This article was published by MarketWatch please click the link below to go to their website.
It features quotes by Academy CEO – Bill Arnone, and Academy Member Dan Adcock

Forget the Social Security crisis. Medicare funding could be a much bigger problem.

By Alessandra Malito

Future Medicare beneficiaries, watch out — your healthcare might get more expensive if Congress doesn’t act on the program’s insolvency issues.

The trust fund that supports Medicare Part A, which is dedicated to inpatient hospital care, is expected to run out of money in 2036, five years later than last year’s estimate of 2031, according to the Social Security and Medicare Board of Trustees’ report released this week. If Congress does not act before that, beneficiaries could expect to see an 11% cut to Part A benefits.

Social Security’s funding also needs repairing, but Medicare’s funding problems might be harder to fix, experts said.

“Compared to Social Security, it is much more difficult to resolve,” said William Arnone, chief executive officer of the National Academy of Social Insurance. “With Social Security, you can see clear ways to make adjustments to keep it going forward. With Medicare, it is a much bigger problem with so many moving parts.”

The cost of healthcare on old age is a major worry for most people. The average couple retiring in 2023 would need $315,000 to pay for out-of-pocket healthcare costs, and that excludes long- term care, according to estimates from Fidelity Investments.

It is hard to say what the depletion of the trust fund for Part A would look like for beneficiaries, experts said. Healthcare providers, including hospitals and doctors, could take the brunt of the cuts, for example, which could potentially affect how they charge, what services they offer, or if they work with the program at all, Arnone said. Beneficiaries have already started to look beyond traditional Medicare, too — in 2024, more than half of all eligible Medicare beneficiaries are using private plans through Medicare Advantage, for the first time in history, according to KFF.

Premiums could also increase, said Dan Adcock, legislative director of the National Committee to Preserve Social Security and Medicare. “Nobody really knows how that would play out,” he said.

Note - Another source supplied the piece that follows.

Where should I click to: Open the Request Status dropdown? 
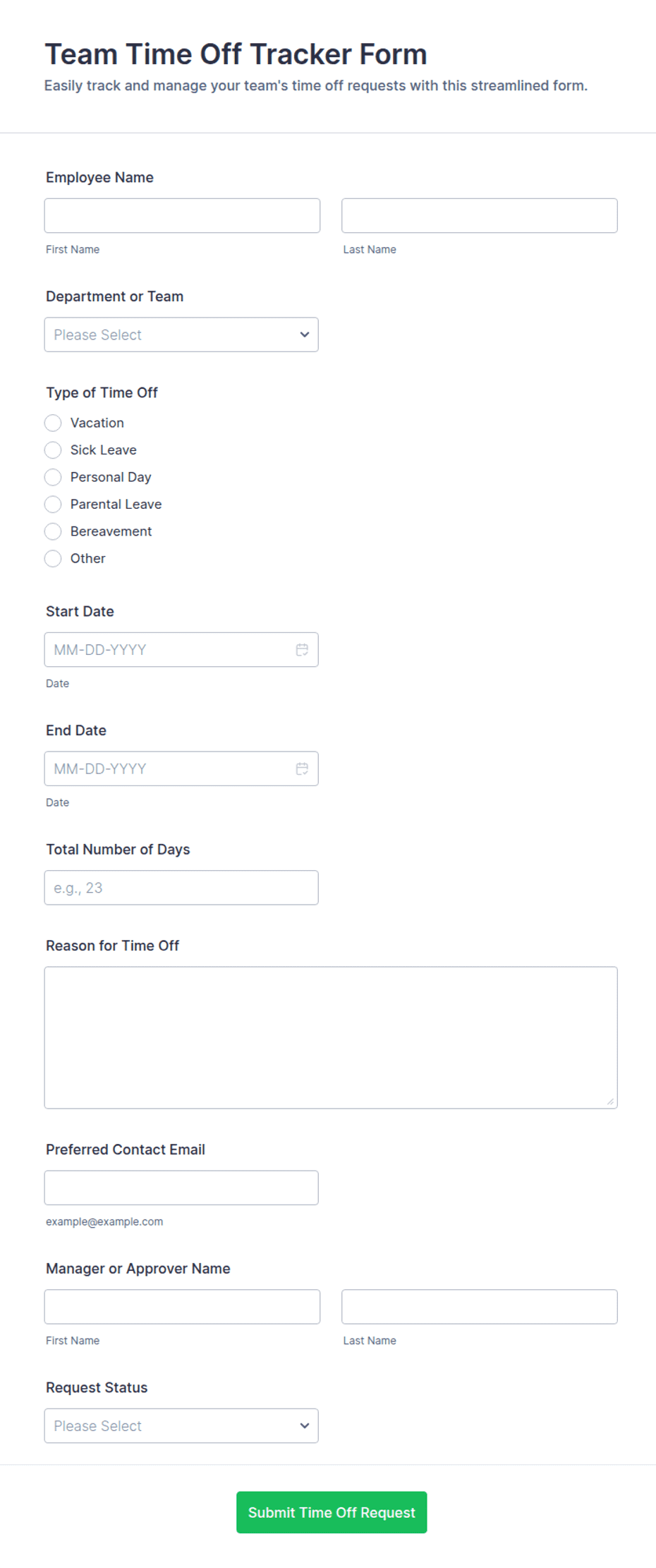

Proposals haven’t yet been put forth addressing Medicare’s impending insolvency, but President Biden had mentioned two options earlier this year in his budget. One option includes raising the investment income tax from 3.8% to 5% for individuals with incomes over $400,000. Another is closing loopholes some wealthy individuals use, such as the way self-employed individuals label their businesses (which would force them to pay certain payroll taxes they currently can avoid), Adcock said.

There isn’t much traction at the moment as Republicans are against increasing taxes, he said. “It would be better if Congress acted sooner rather than later,” he said.

People typically become eligible for Medicare at age 65, though there are separate requirements for younger people with specific disabilities. Approximately 66 million people are enrolled in the program, about 88% of whom are 65 and older.